Norma Peals / Chronique LP > Norma Peals

norma_peals.jpg Norma Peals c'est neuf titres autoproduits à des années lumières des moyens considérables d'un Muse mais avec un résultat plus surprenant et rafraichaissant que la moyenne. C'est également un artwork un peu kitsch... (sic), mais lorsque l'on débute, il est sans doute préférable de se focaliser d'abord sur la musique sous peine d'un retour de flamme plutôt sévère. Lorsque l'on ne débute pas également... n'en déplaîse à certains groupes anglo-saxons parvenus aux sommets des charts... Des mélodies pop-rock acidulée aux multiples facettes, des claviers flirtant avec la scène progressive des années 80, des guitares torturées et un chant haut perché forment un cocktail éléctrique et acoustique à l'énergie communicatrice. Avec un soupçon d'éléctronique comme petit plus, la musique de Norma Peals se rapproche de celle des talentueux Masternova et se savoure avec autant de plaisir qu'un piña colada au bord d'une piscine sévillane. Délivrant une power-pop décomplexée et aux accents éléctro-retro synthétiques, Norma Peals nous sert sur un plateau quelques compositions légères et soyeuses, des titres suaves et enlevés ("Do you feel awake", "People walk too fast"...) un peu à la manière de feu William Wilson (formation power-pop alsacienne assez brillante mais séparée en janvier 2006).
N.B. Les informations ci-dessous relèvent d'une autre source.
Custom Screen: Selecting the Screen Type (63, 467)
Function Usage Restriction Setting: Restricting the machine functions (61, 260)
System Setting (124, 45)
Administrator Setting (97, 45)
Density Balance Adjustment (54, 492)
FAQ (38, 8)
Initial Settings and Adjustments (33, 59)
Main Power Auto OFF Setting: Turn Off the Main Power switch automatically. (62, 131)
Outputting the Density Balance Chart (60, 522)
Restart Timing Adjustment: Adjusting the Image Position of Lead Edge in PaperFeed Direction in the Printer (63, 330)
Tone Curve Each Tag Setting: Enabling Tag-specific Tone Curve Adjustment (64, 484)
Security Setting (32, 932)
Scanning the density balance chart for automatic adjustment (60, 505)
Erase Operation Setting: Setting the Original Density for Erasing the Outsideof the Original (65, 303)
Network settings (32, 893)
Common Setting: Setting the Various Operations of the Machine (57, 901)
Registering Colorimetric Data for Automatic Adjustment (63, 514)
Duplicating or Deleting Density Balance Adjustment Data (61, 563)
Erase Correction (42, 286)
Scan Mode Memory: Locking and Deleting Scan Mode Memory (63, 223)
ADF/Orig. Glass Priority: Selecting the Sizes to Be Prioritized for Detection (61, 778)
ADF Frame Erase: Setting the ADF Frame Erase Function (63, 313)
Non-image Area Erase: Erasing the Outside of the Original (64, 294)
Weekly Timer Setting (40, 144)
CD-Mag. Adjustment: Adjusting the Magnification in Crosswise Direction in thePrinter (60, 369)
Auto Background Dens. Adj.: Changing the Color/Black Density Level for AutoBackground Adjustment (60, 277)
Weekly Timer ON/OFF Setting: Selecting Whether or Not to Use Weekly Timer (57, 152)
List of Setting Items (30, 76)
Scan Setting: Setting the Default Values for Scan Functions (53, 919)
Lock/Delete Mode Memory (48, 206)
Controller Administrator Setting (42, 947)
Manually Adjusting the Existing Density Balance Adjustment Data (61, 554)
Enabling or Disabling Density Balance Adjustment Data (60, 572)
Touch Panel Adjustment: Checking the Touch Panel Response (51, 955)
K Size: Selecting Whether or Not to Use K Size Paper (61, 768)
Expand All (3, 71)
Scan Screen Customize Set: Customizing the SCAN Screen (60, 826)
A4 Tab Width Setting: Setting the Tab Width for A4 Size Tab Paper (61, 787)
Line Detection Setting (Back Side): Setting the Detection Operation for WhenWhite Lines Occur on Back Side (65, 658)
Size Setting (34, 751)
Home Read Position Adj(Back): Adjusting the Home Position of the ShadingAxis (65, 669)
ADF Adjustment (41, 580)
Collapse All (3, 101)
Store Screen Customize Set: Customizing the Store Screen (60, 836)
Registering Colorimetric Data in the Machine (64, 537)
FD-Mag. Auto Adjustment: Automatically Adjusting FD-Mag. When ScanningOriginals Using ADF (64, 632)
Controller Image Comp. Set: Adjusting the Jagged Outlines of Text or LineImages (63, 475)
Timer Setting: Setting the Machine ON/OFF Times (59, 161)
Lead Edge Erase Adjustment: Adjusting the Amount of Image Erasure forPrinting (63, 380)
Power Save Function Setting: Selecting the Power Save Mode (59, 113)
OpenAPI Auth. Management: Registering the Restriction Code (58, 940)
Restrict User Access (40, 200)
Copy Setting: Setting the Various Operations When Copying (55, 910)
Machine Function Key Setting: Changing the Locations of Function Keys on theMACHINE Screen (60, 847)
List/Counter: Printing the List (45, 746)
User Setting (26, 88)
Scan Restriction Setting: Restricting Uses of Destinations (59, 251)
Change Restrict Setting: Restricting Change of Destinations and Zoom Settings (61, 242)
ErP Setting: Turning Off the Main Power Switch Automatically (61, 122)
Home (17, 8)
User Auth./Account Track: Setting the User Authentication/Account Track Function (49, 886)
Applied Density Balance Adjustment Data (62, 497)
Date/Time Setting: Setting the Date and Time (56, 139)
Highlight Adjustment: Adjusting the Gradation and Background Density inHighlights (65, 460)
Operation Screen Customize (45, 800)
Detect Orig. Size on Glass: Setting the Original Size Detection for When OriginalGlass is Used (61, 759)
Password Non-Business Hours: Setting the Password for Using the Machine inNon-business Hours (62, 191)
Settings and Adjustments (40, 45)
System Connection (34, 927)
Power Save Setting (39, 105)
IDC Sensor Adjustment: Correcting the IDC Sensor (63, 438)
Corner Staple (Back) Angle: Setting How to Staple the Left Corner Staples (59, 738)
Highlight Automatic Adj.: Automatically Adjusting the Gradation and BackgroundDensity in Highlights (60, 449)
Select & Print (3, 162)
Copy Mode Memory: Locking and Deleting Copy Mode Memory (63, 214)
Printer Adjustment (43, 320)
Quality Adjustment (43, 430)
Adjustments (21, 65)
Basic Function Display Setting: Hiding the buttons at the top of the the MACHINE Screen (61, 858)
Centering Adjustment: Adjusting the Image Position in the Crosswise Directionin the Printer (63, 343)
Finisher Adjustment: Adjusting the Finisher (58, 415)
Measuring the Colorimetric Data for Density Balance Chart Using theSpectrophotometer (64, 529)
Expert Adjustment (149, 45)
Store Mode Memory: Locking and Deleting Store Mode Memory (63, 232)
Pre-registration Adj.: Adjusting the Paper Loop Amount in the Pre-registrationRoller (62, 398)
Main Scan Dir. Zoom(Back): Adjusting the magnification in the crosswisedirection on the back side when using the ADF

Car les pop-songs que recelle ce premier album éponyme sont aussi savoureuses que le premier chocolat suisse que l'on déballe avec gourmandise aux première heures de Pâques. Et si l'ensemble ne brille pas forcément par une originalité démesurée, Norma Peals est un disque à la spontanéité voire l'ingénuité, largement bienvenue. Car s'il y a des moments comme ça, où agacés par la piteuse consistance des derniers prod signées par les supposés cadors du genre (Muse, Razorlight, The Rapture et The Killers en tête), on a envie de baisser les bras, on se surprend à écouter avec un plaisir non dissimulé quelques titres pop-rock simples, agréables et sans prétention. Des morceaux qui, entrent petite douceur éléctronique et pop mélodieuse élégange, n'ont définitivement rien d'insipide et assurent au groupe un potentiel de sympathie non négligeable.